К Дзержинскому из местных органов ЧК все чаще стали поступать тревожные сигналы, и Феликс Эдмундович доложил о них Владимиру Ильичу.
Молча выслушав немногословный доклад, Ленин еще раз внимательно прочитал одну из телеграмм, только что присланную из Омска. Сердито спросил:
— Значит, вместо кулаков и скрывшихся в подполье белогвардейцев наше командование воюет с середняками? А что же наш уважаемый «наркомвоен» Троцкий? Одобряет все это? И чем там заняты Сибревком и комиссар ревкома товарищ Чуцкаев? Тоже «добру и злу внимают равнодушно»?
— Положение в Сибири, конечно, не из простых, — заметил Дзержинский. — Судя по всему, у некоторых армейских командиров и продработников сдали нервы…

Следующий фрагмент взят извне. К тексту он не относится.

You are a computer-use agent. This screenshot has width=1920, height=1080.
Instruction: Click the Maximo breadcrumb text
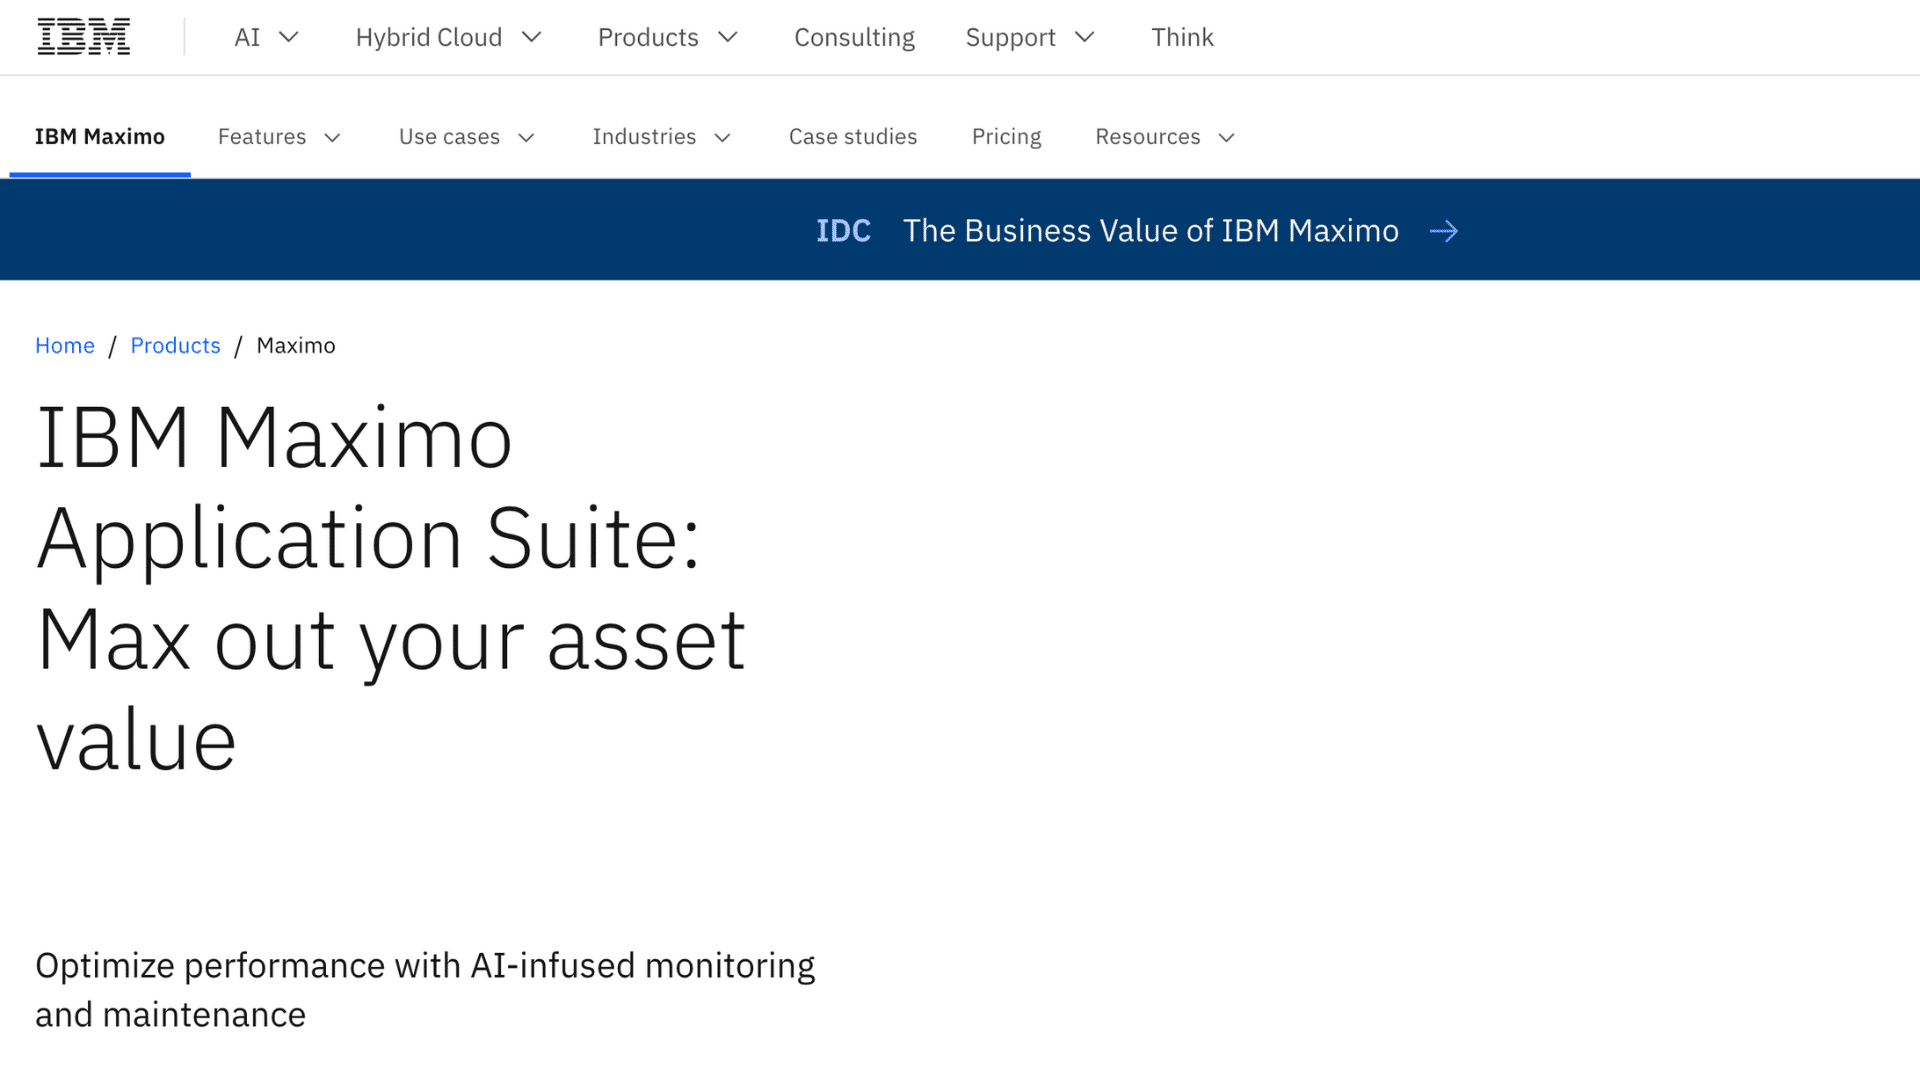coord(295,345)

— Если бы только нервы! — Ленин резко поднялся со стула. — Не столько нервы, сколько та наиопаснейшая для дела «ррреволюционность», к которой все еще привержены некоторые излишне бойкие работники, начиная с Троцкого. Они полагают, будто любой крестьянин — бедняк ли он, середняк ли — всегда лишь хозяйчик, а по- сему-де обязательно враг революции. И раз это так, то по отношению к нему возможна-де только одна политика: подавление силой. Но это же наивреднейшая глупость! Не глупость, а преступление! И там, в Сибири, судя по всему, кое у кого явно не хватило разума!
Он трижды сердито постучал себя пальцем по лбу:
— Даже весьма! Представляете, чем это может кончиться? В критическое для революции время идти на ножи с сибирским середняком? Верх тупоумия! При этом — самоубийственного!
И решительно повернулся к столу:
— Аресты надо немедленно прекратить. Армейские части вернуть в казармы. Послать на места побольше пропагандистов и агитаторов! — и склонился к листу бумаги.
Дзержинский молча следил за тем, как быстро бежит перо Владимира Ильича по белому листу, как вслед за пером, словно живые, возникают цепочки слов и фраз — строки ленинской мысли, его тревоги и воли.
«Прошу обратить внимание на сообщение Дзержинского о Сибири, — говорилось в записке, адресованной тем, кто отвечал в Москве за действия сибирской армии. — Опасность, что с сибирскими крестьянами наши не сумеют поладить, чрезвычайно велика и грозна. Чуцкаев при всех его хороших качествах несомненно слаб, совершенно не знаком с военным делом, и при малейшем обострении может грозить там катастрофа…»
Написав об опасности катастрофы, Ленин имел в виду не опасность новых восстаний. Для их подавления вполне хватило бы тех воинских частей, которые там еще оставались после разгрома колчаковщины, и тех, которые были дополнительно введены в феврале. Год спустя это подтвердилось во время подавления нового, еще более широко подготовленного кулацко-белогвардейского мятежа, в котором принял участие и штабс-капитан Терехов.